Summary. Consider an optimisation problem with a linear objective. What is the necessary and sufficient condition under which the set of minimisers increases in a natural sense? We show that it is all about parallelograms. We apply our results to normal demand, monotone marginal costs, and comparative statics in models of ambiguity. Online supplement.
Revealed statistical consumer theory (2024): Economic Theory, 77, pp 823–847, with Roy Allen and John Rehbeck.
Summary. What if individuals care about a distribution of consumption, rather than consumption bundles? We characterise such a behaviour and show that it is equivalent to a model in which the consumer cares only about a statistic of the distribution.
Making sense of the monkey business: Re-examining tests of animal rationality (2022): Journal of Economic Behavior & Organization, 196, pp 220-228, with Roy Allen and John Rehbeck.
Summary. We discuss how to perform revealed preference tests on non-human animals. Spoiler: They do much better than human animals!
Markov distributional equilibrium dynamics in games with complementarities and no aggregate risk (2022): Theoretical Economics, 17, pp 725-762, with Łukasz Balbus, Kevin Reffett, and Łukasz Woźny.
Summary.
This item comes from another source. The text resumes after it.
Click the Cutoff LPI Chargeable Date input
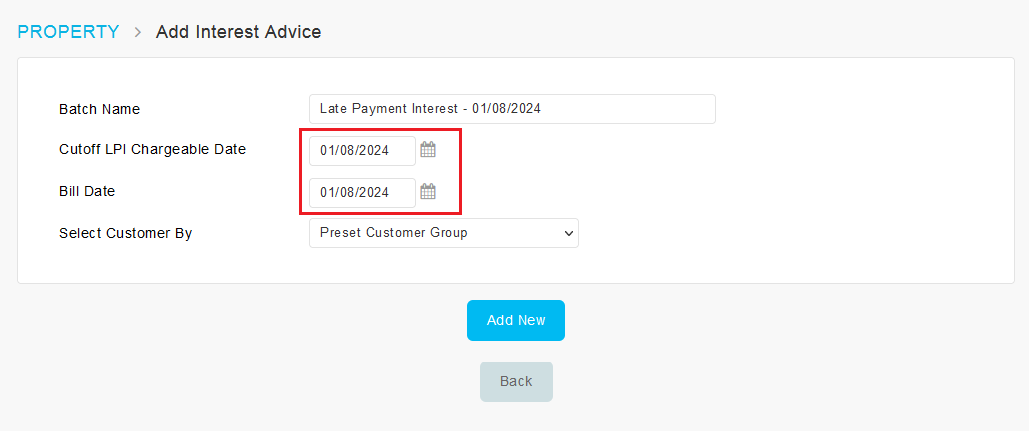Screen dimensions: 1029x431 [362, 151]
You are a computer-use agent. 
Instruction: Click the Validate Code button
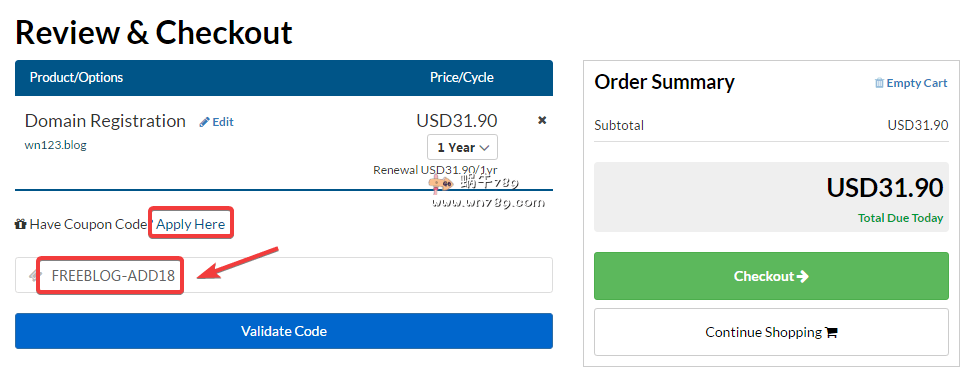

Nine years in the making, but it’s finally here! If you want to know how to analyse and compute equilibrium transitional dynamics in games/economies with infinitely many agents and private shocks… search no more. This paper contains everything you need.
Just-noticeable difference as a behavioural foundation of the critical cost-efficiency index (2020): Journal of Economic Theory, 188.
Summary. Were you using Afriat’s efficiency index (CCEI) but didn’t know what was its behavioural interpretation? I show that it measures the inability to differentiate between alternatives. Now you know!
A qualitative theory of large games with strategic complementarities (2019): Economic Theory, 67, pp 497–523, with Łukasz Balbus, Kevin Reffett, and Łukasz Woźny.
Summary. We show how to compute equilibria and determine comparative statics in games with a continuum of players and strategic complementarities. Particularly useful when studying interactions in which payoffs of players are affected by the whole distribution of actions, rather than its aggregate.
Revealed time preference (2018): Games & Economic Behavior, 112, pp 67-77.
Summary. How to tell if someone is a discounted utility maximiser? I show how to do it when you observe a finite number of binary choices over delayed rewards. Spoiler: Often anything goes!
Efficiency of competitive equilibria in economies with time-dependent preferences (2015): Journal of Economic Theory, 159, pp 311-325.
Summary. In exchange economies where preferences of consumers change over time, competitive equilibria are efficient. That’s the result.
Differential information in large games with strategic complementarities (2015), Economic Theory, 59(1), pp 201-243, with Łukasz Balbus, Kevin Reffett, and Łukasz Woźny.
Summary. A follow up to the 2019 paper (although this one was published first). Now you can solve and determine comparative statics in games with a continuum of agents and strategic complementarities, when the information individuals have about the game varies.
* Not necessarily complete nor in chronological order.